Die Waffen nieder
Es sind Zehntausende Fackeln im Wind, aber diese Fackeln vor dem Londoner Tower haben nichts mit dem süßen Popsong zu tun, vielmehr erinnern sie an eine bittere Jahrhundertkatastrophe, die heute genau vor 100 Jahren – nach vier langen Jahren unvorstellbaren Gemetzels – zu Ende ging: Am 11. November 1918 endete mit dem Waffenstillstand von Compiègne (Nordfrankreich) der Erste Weltkrieg, im Englischen „The Great War“genannt. Der Vertrag wurde auf einer Waldlichtung in einem Eisenbahn-Salonwagen zwischen dem Deutschen Kaiserreich und den Westmächten Frankreich und Großbritannien geschlossen.

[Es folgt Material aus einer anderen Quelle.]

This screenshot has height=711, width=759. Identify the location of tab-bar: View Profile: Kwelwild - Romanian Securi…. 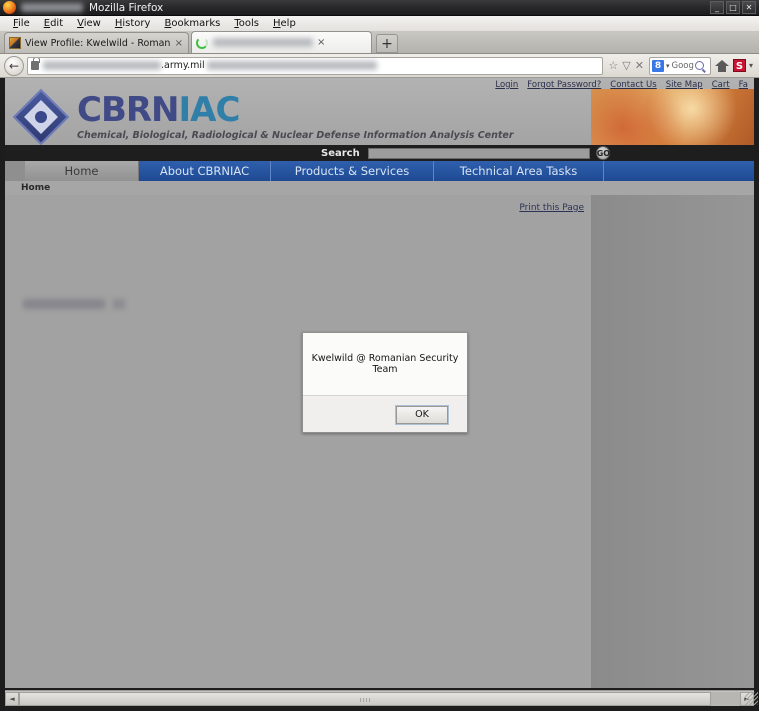
(380, 42).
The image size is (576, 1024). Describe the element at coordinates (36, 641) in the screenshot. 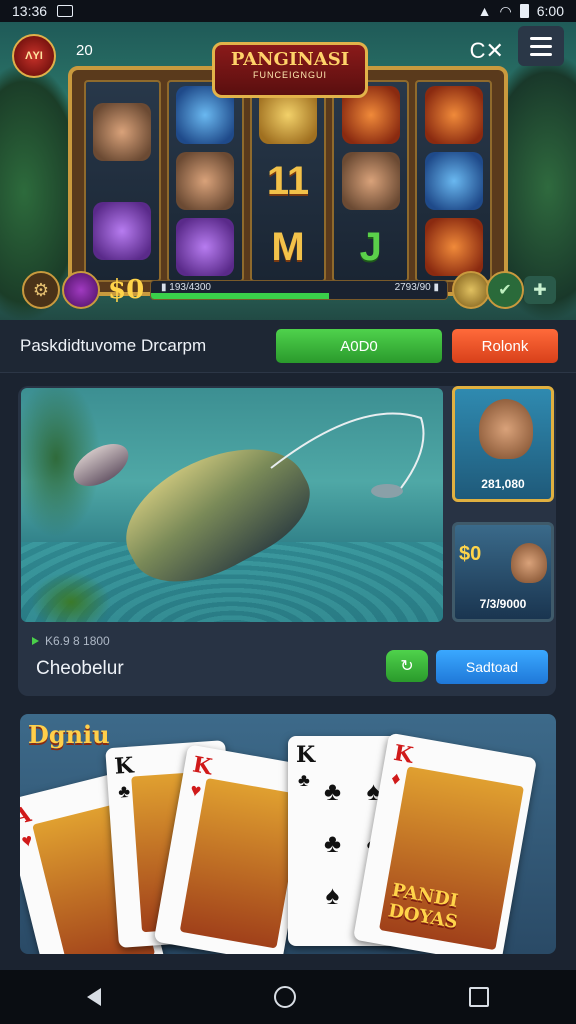

I see `play-icon` at that location.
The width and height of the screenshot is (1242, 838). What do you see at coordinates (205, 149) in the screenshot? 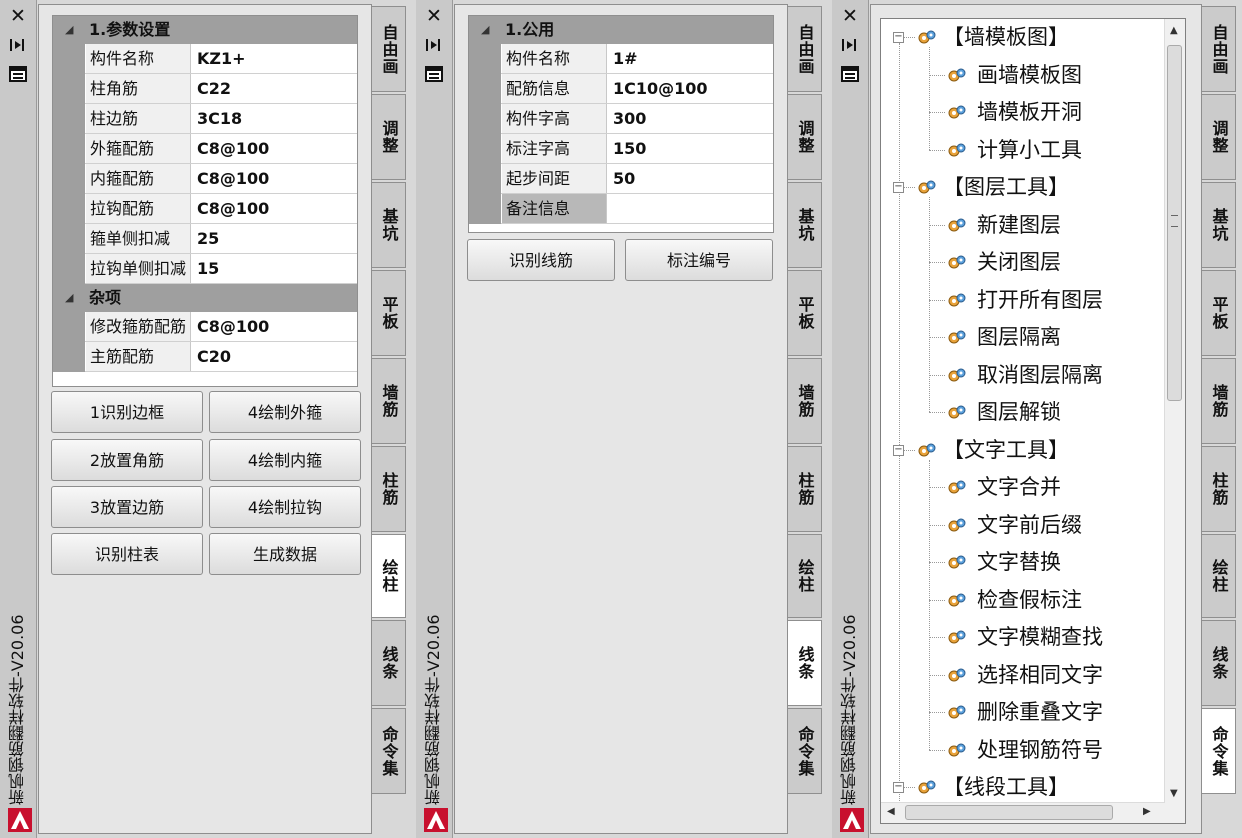
I see `property-row: 外箍配筋 C8@100` at bounding box center [205, 149].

Dem unzähligen Leid mit Zahlen zu begegnen, mutet fast wie statistische Perfidie an: Schätzungen zufolge wurden im Zuge des Ersten Weltkrieges 20 Millionen Menschen getötet, davon knapp zehn Millionen Soldaten und etwas mehr als zehn Millionen Zivilisten. Insgesamt 40 Staaten beteiligten sich am bis dahin größten Krieg der Geschichte, 70 Millionen Menschen standen unter Waffen. Was keine Statistik erfasst, ist das unsagbare Leid der Überlebenden, die lebenslangen Traumata, das Zerbersten von Existenzen und Ländern und die Nachwirkungen dieses Weltenbrandes, der bereits den Keim der nächsten Katastrophe in sich trug. Nur 21 Jahre nach dem Ende des „Great War“brach, wieder inmitten von Europa, der Zweite Weltkrieg aus.
In Großbritannien tragen in diesen Tagen viele Menschen einen „Poppy“-Anstecker, eine Erinnerungs-Mohnblume. Dieses Symbol geht auf den Soldaten John McCrae zurück, der den Tod eines Kameraden in einem Gedicht über die Felder von Flandern verarbeitete, wo ihn der rot blühende Klatschmohn an das vergossene Blut der Gefallenen erinnerte: „Auf Flanderns Feldern blüht der Mohn/Zwischen den Kreuzen, Reihe um Reihe/Die unseren Platz markieren; und am Himmel/Fliegen die Lerchen noch immer tapfer singend/Unten zwischen den Kanonen kaum gehört.“Leider geht auch die schönste Lyrik nicht mit dem Lernen aus der Geschichte einher.